I will be giving a speech today about being a "superwomen" Women who work and have kids. The theme is "you can have it all" I really don't believe it. I do feel I have the best job a mother can have. But, I am constantly feeling guilt for not being with my kids. I am always stressed about the success of my business. Stressed about not being with my kids.Stressed about people who drop their stress off to me to dry clean. Ugh! My kids are already 2, 2 and 4. Its so speed of light fast. Advice- Give yourself a darn break. You are doing your best. Be with your babies as much as you can. Know that you are working to provide college and lots of toys. BTW- AWAG- I am the worstest grammor people ever. I hates the spelling and was no newspaper edittoring lover. Sorry to you. Hope you like the blog. Go to church.

Tuesday, May 11, 2010

I give props to those who deserve it...Believe me'all he's worth it...
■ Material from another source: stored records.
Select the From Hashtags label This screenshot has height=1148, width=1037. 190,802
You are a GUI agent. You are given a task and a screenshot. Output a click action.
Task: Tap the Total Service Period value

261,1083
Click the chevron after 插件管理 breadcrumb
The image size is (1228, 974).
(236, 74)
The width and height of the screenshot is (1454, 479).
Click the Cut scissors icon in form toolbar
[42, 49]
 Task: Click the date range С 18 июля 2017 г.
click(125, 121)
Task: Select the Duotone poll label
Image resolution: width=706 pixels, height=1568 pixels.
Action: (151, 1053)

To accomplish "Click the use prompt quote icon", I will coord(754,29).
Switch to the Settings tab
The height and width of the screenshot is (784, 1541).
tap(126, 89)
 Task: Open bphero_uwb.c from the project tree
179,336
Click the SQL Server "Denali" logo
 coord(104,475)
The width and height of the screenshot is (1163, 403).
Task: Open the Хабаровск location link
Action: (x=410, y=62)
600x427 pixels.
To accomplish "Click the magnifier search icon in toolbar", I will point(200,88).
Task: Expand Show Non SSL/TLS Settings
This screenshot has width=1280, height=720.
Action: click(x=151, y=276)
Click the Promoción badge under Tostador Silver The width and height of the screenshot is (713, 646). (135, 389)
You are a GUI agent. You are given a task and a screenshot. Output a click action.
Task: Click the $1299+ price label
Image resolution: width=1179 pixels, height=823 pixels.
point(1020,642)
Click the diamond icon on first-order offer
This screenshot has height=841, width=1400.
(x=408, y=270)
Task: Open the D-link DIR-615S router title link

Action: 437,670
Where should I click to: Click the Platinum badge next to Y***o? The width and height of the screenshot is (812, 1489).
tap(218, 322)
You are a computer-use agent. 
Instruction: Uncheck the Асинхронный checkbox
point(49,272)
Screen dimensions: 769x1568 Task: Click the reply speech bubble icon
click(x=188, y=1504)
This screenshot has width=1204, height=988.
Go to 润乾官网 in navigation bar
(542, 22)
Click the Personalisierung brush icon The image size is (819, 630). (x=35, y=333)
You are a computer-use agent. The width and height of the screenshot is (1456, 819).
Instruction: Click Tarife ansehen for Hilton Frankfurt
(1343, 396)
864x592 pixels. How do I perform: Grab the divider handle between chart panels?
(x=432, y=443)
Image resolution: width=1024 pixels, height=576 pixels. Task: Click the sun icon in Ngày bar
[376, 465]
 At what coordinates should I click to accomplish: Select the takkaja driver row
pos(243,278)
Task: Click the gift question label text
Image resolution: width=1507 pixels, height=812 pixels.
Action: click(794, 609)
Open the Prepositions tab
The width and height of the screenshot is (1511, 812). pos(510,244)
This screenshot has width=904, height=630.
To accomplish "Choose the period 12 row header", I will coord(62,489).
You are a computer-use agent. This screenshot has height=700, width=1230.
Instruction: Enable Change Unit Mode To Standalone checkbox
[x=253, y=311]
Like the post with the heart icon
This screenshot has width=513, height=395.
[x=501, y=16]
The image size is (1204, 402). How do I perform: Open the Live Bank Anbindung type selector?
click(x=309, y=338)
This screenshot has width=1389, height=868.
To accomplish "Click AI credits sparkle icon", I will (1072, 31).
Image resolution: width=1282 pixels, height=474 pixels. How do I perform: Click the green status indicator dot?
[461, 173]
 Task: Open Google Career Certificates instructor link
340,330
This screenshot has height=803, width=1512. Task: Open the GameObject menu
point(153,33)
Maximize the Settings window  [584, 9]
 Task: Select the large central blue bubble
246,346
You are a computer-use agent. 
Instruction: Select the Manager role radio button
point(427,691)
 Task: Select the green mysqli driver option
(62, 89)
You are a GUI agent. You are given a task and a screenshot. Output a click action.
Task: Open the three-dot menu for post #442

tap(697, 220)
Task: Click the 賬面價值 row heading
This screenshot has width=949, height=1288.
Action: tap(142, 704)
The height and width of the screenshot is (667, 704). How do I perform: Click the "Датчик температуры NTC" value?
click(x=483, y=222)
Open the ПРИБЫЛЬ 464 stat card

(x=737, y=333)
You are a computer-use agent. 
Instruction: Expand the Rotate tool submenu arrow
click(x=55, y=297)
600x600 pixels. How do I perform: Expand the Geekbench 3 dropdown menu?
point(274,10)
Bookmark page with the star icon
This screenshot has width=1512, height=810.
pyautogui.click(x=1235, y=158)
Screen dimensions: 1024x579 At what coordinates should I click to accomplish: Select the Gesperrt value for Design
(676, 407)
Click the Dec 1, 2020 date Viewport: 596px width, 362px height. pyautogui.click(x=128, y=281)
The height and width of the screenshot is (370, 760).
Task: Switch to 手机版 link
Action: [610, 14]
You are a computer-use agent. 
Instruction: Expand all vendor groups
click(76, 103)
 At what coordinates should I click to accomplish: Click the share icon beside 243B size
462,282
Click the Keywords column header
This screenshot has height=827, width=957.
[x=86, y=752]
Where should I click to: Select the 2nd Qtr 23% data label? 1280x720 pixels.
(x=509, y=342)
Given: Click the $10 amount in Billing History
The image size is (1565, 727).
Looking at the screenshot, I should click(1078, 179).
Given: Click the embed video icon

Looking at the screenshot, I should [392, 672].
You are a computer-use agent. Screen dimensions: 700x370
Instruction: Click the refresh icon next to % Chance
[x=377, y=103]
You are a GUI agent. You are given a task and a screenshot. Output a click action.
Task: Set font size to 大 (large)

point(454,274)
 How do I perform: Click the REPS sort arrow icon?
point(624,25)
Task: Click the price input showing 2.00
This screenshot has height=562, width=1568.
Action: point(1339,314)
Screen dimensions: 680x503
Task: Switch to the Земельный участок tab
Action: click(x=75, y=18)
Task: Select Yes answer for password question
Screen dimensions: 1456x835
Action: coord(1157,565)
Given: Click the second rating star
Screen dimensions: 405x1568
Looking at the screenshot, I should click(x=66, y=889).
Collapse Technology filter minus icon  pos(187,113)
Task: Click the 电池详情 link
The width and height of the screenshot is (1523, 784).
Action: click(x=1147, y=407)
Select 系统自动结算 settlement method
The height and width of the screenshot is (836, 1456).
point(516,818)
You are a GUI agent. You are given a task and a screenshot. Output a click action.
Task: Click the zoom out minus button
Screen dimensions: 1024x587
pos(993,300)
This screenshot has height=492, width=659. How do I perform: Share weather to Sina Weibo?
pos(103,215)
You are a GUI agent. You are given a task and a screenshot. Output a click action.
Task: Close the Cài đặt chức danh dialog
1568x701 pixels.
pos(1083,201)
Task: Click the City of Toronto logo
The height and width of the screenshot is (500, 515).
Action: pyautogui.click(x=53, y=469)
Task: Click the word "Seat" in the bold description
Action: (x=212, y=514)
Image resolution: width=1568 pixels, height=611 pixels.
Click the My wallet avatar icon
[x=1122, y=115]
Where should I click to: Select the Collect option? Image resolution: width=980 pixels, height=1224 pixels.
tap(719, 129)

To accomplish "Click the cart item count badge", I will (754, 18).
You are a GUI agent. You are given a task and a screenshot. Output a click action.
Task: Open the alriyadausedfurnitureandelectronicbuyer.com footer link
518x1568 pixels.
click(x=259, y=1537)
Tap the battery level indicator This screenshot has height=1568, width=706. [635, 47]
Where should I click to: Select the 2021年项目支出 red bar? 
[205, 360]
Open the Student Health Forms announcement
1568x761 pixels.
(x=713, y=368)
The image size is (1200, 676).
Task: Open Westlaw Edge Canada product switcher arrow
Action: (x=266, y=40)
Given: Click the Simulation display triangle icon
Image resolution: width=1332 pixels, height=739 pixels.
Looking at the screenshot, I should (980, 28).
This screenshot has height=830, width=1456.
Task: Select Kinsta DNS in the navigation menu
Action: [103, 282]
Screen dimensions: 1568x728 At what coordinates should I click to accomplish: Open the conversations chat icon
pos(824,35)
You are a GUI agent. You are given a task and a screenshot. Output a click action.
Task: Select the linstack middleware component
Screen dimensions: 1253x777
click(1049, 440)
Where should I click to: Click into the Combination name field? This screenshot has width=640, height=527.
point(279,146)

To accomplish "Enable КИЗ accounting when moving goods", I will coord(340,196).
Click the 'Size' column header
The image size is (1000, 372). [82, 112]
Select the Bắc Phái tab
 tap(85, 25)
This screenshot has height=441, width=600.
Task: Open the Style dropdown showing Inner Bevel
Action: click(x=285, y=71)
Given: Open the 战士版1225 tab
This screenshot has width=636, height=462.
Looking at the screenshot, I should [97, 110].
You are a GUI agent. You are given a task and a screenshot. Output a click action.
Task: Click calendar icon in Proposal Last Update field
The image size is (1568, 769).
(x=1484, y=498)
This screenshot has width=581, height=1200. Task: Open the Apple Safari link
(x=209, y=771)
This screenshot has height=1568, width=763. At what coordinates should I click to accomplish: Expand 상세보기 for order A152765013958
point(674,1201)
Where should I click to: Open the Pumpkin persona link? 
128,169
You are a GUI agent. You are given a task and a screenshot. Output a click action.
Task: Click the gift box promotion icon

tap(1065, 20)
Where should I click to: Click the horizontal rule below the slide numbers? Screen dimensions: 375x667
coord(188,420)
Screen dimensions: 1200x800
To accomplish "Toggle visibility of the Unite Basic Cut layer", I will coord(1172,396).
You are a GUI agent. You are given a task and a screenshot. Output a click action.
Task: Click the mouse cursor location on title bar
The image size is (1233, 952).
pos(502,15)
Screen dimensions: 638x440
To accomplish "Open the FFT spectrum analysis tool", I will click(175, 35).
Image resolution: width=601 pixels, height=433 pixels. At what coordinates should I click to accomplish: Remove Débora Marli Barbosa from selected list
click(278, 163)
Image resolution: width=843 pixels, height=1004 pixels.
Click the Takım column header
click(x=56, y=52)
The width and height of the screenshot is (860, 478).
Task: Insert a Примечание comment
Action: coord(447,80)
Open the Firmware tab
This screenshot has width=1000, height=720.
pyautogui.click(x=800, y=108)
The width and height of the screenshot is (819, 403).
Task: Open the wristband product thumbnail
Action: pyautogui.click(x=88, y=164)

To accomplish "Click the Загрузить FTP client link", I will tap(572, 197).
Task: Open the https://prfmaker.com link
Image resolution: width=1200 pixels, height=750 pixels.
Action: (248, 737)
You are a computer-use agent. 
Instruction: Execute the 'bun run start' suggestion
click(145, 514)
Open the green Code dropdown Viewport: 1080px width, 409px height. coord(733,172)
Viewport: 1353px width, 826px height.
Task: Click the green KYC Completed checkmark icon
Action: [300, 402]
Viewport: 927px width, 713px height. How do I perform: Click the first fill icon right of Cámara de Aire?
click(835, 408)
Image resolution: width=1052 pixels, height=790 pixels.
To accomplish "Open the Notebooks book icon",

Thank you to my parents who baptized me Catholic
Thank you to whatever horrible event that blessed me with the longing to be closer to God.
Thank you to God for my perfect kids
Thank you to those who actually try to help me when I ask for help
Thank you for clients who don't yell and rant when I ask them to come in for ONE MORE SIGNATURE
Thank you for other coworkers who go out of thie way to help ME write business.
Thank you to my assistant who listens to all of my drama and ramblings and acts enthused about it.
Thank you to my bff awag for making me feel like I know what I am doing.
Thank you for people who are being their imperfect selves
Thank you for those I can count on no matter what
Thank you for aluminum foil.
Thank you for Velveeta cheese
Thank you for ice cream cone cup cakes
Thank you for un birthdays
Thank you for digital cameras
Thank you for mothers who choose adoption instead of abortion.
Thank you for my business even though I am stressing
Thank you for kind words when I need them
Thank you for prayers
Thank you for Adoration
Thank you for the Rosary
Thank you for cool yarn...even though I stink at knitting
Thank you for making it through day 6 of the shred
Thank you ( a smidgen not much) for Bret Micheals even though he's GETTING MARRIED!
Thank you for foxy faux lashes
Thank you for making mini vans not soo dorky since I have to rock it.

Today, this is what I have been thinking about and wondering how my life would be different if I didn't have these "things" to be thankful for. Tell me your today's thank yous......Blog about it, throw a link down.

Monday, May 10, 2010

This post is just not into me....

As Mother's Day approached, I made sure to coach my 4 year old son on what to buy mommy.
" Sweetheart, all mommy wants is a ring with LOTS of diamonds"
His response " Is 10 a lot?"
"Yes, honey 10 diamonds is perfect".
My baby boy..." Well, mama, if I cant find that one I will give you something like it"
Tons of kisses later he and his father left to find me my perfect gift.  After opening all of the boxes on the display and carefully counting all of the "diamonds"  My baby boy brought home the most lovely ring. He was certain that I would like it because it is in a shape of an animal and has LOTS of diamonds.
Also, I just wanted to give you a heads up on the best EVA nail polish.
Well worth the 5+ dollars spent!
                                                  Sally Hansen Complete Salon Manicure

This nail polish lives up to all of expectations. I feel skinny just wearing it. Stop at Wally world, buy and shout to a sista if you love it.